His examination standards were notoriously high and rigidly consistent. In 1975, only fifteen of twenty-six surgery students managed to pass under his scrutiny. When a student from a highly influential family failed, heavy administrative pressure arrived from above demanding the boy be passed. Dr. Raj Kumar flatly refused. His counter-argument was surgically precise: If this student is to pass, then every other student who failed must also be passed. The administrative pressure instantly dissolved. The fairness held.
The Man in Guru Nanak Colony
In the sun-drenched Sevagram of the early 1970s, he was entirely distinctive. Tall, handsome, with salt-and-pepper hair and expressive eyes behind spectacles, he carried himself with the quiet, unshakeable confidence of someone who had survived Brompton Hospital and was therefore not particularly intimidated by rural administrative friction. An Arya Samaji who shunned idol worship, he nonetheless appeared every Tuesday at the local Hanuman temple to recite the Hanuman Chalisa softly. His devotion was simple and entirely his own.
He and his wife, Anjana—a gifted classical musician from Delhi—lived in Guru Nanak Colony. Anjana ran the cooperative store in Sevagram and taught nursery children with patient attention. Their home constantly echoed with the deep resonance of a tanpura and the voices of their two sons, Shiv and Gautam.
The boys experienced a magical Sevagram childhood, scaling the massive jackfruit tree in their backyard and watching local snake charmers catch cobras with daring ease. Shiv would go on to become a successful laparoscopic surgeon in Delhi, while Gautam completed IIT and IIM to settle in Mumbai. The surgeon’s sons carried the immense discipline their father had modeled, successfully applying it to different fields.

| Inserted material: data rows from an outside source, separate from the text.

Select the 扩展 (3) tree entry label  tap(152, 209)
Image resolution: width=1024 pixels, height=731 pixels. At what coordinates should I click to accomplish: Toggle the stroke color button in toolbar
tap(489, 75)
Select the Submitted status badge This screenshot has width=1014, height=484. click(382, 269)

The Breaking Point and the Long Career After
Four years in, the profound cultural tensions between Dr. Raj Kumar’s formation and Sevagram’s strict code became irresolvable. The khadi, the vegetarianism, the prohibition—these things had never truly become comfortable for him. On July 31, 1976, just a few months past his forty-sixth birthday, he resigned.

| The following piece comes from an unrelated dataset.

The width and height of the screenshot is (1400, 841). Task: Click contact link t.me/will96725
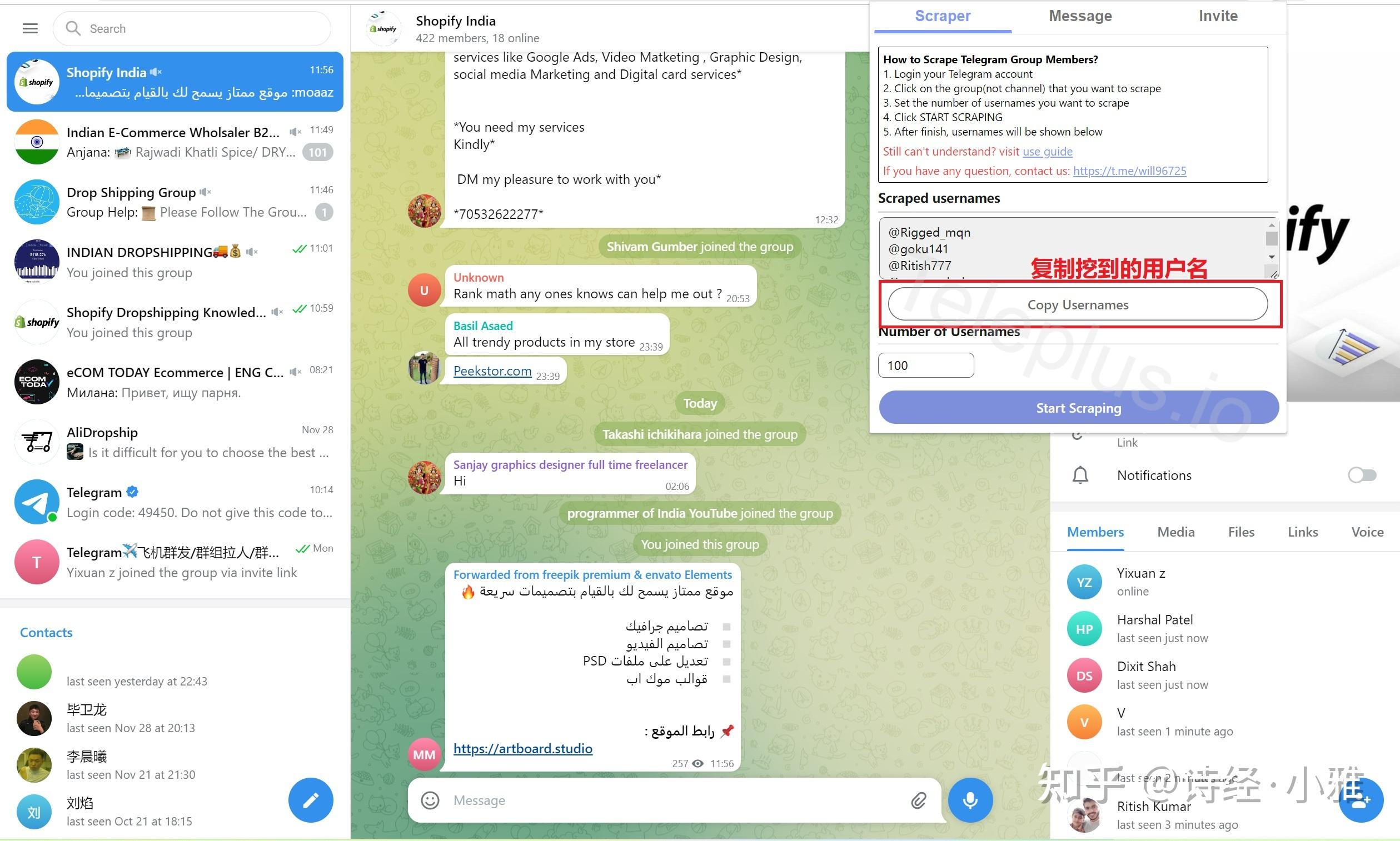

He returned briefly to Bhilai, secured voluntary retirement from the Steel Plant, and moved to Delhi. At Holy Family Hospital, he served for nearly three decades. It was the long, stable second act of a career that had already included Britain’s finest surgical centers, AIIMS, PGIMER, and the grueling, foundational years of MGIMS.
He died peacefully in his sleep at his Delhi home on June 25, 2019, at the age of eighty-nine. Those who knew him reported that he remained sharp and deeply committed to his values until the very end.
He was the man who had rebuilt his life after the Partition riots destroyed his exams, who had adapted to more institutional cultures than most surgeons encounter in three lifetimes, and who had flatly refused to pass an influential student. His Sevagram years were only four out of eighty-nine, but they were difficult, vital years that produced something incredibly durable: a Surgery department where none had existed, built to standards that a double FRCS considered acceptable.
The jackfruit tree is gone now. The snake charmers have vanished. Anjana’s tanpura fell silent years before the end. But what remains in Sevagram is a functioning surgical department, and the lingering memory of an examination standard that was applied without the slightest regard for who was asking for an exception.